Carla: For the last few weeks, I’ve had a thing roiling around in my head. Actually, it’s a few things that seem to have coalesced into one thing that I think might be worth sharing with the Revoution.
For starters, I read this book (which I’ve mentioned before) in which the author points out that all the great epic adventures in literature belong to men–the Illiad, the Odyssey, Paul Bunyan. Her book is her effort–and it’s a good one–to relate the grand adventure that is motherhoood. Instead of facing the Gorgons or resisting the Sirens, mothers face down head lice and tantrums while resisting the urge to check out and hit the road.
Item two was the movie “Up,” which you need to see if you haven’t already. In a nutshell, Karl is an old man whose wife, Ellie has died. Ellie and Karl had big dreams of grand adventure, but life kept getting in the way of their plans. He carries a deep regret that they were never able to see the world and he is determined to honor her memory by making the epic journey they could never afford. Spoiler alert! Once Karl reaches his destination, he discovers that for Ellie, their simple life together was the greatest adventure of all. Considering all that we’ve been talking about here at the Rev for all these months, this scene hit me like a house dropping out of the sky.

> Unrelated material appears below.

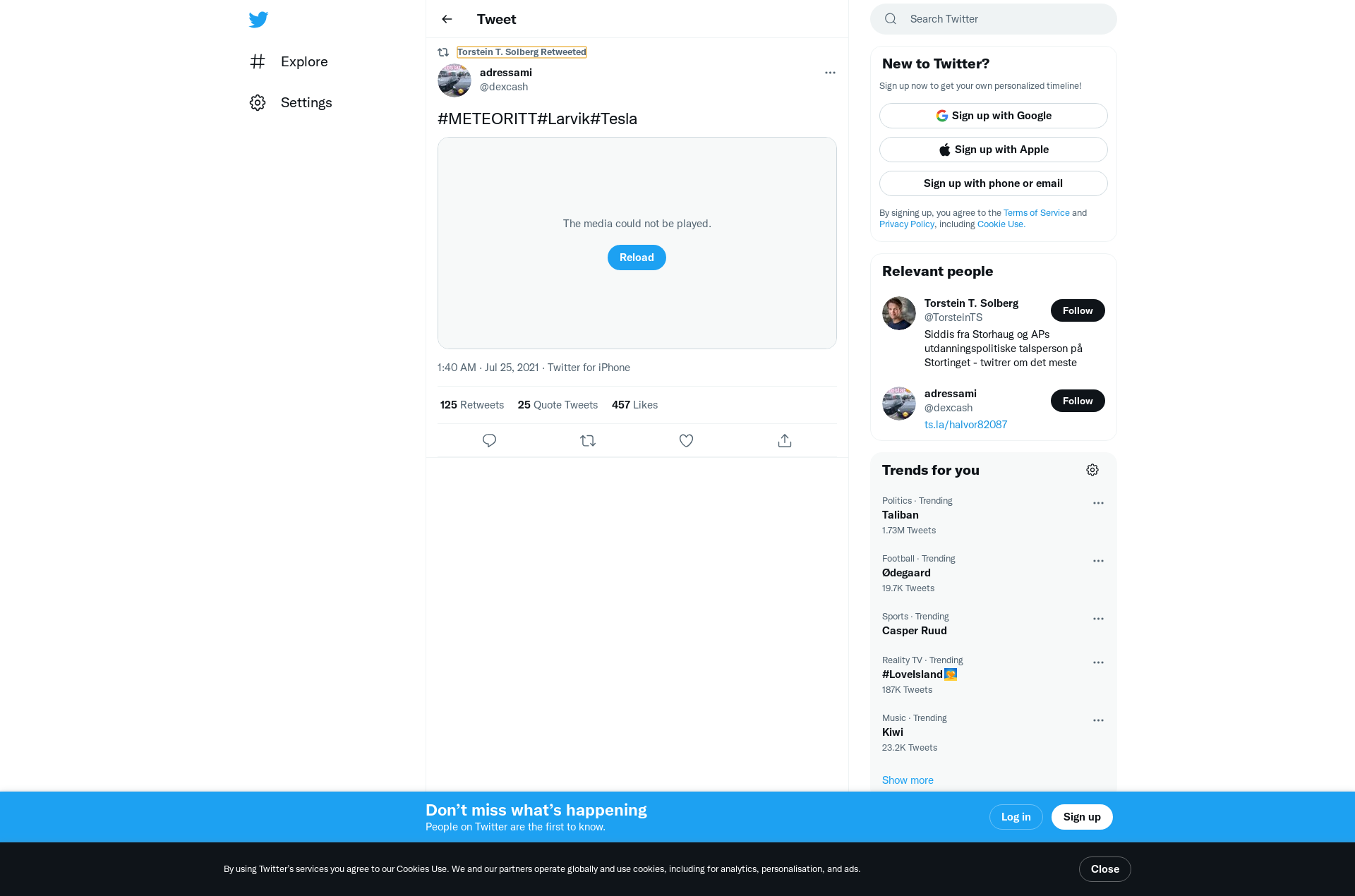Viewport: 1355px width, 896px height.
Task: Open adressami's profile avatar in tweet
Action: [454, 80]
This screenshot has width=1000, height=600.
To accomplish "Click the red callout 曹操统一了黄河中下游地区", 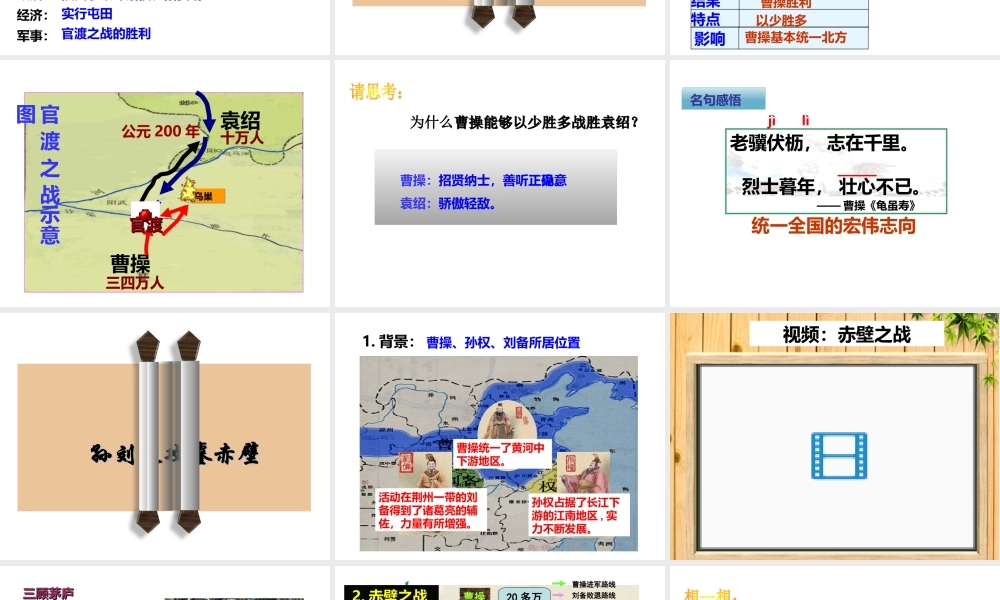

Item three was the song “Time Stand Still” by Rush. That’s right, Rush. If you haven’t heard it, well you’re probably under 30 for one thing, but it’s worth the 99 cents it will cost you to download it from iTunes. I’ve heard the song a billion times and I’ve always liked it. But a few week ago, it came on while our family was driving and both my husband and I were struck by how quickly our kids are growing up and how fast they are changing. By the time Geddy Lee started singing, “Freeze this moment a little bit longer, make each sensation a little bit stronger,” we were both blubbering.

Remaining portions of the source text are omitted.